* Required task *
Render the records below as a JSON list of strings, one string per line, leaving out blank lines and the pictures.

──────── Dataset records

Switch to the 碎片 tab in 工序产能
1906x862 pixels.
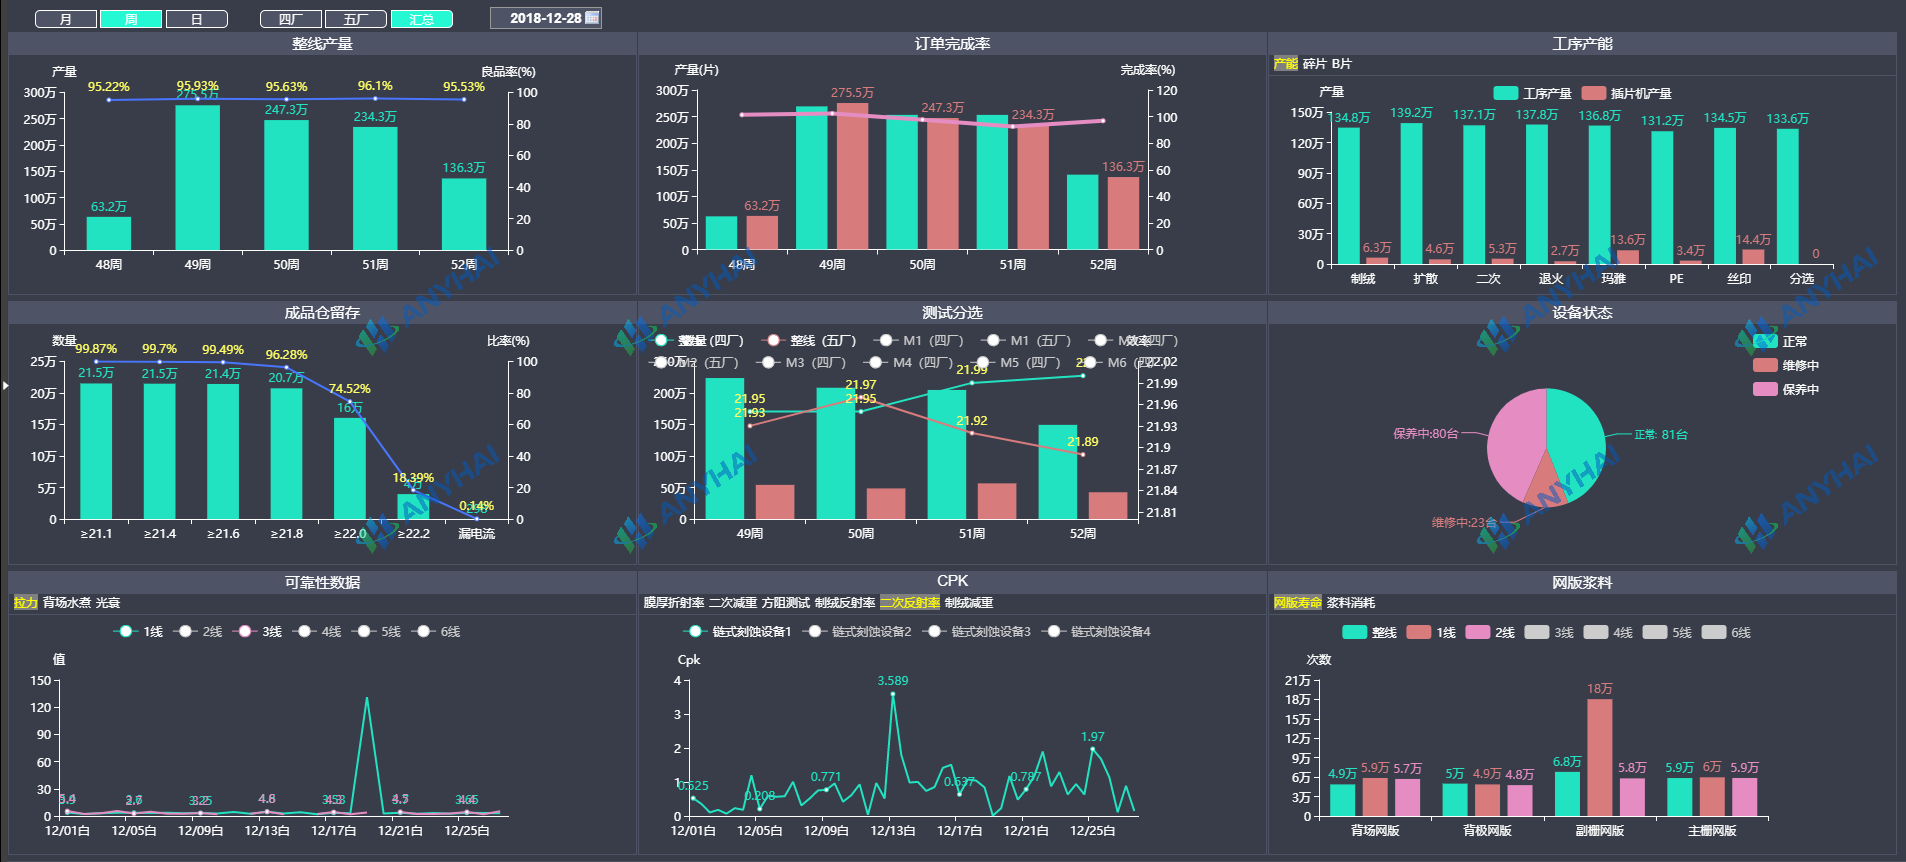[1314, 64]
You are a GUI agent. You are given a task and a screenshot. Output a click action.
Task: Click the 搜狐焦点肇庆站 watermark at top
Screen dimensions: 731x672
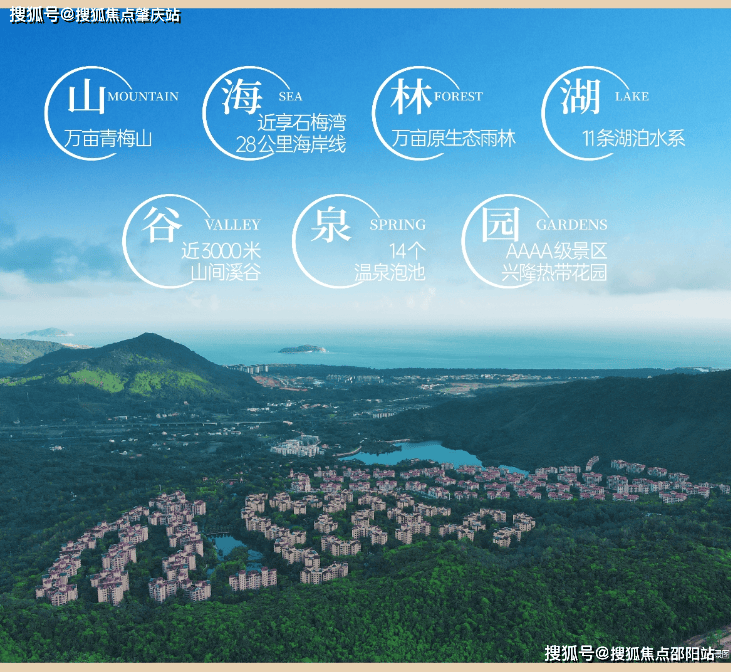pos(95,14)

────────────────

* The reply *
[
  "Switch to the 碎片 tab in 工序产能",
  "1906x862 pixels.",
  "[1314, 64]",
  "You are a GUI agent. You are given a task and a screenshot. Output a click action.",
  "Task: Click the 搜狐焦点肇庆站 watermark at top",
  "Screen dimensions: 731x672",
  "pos(95,14)"
]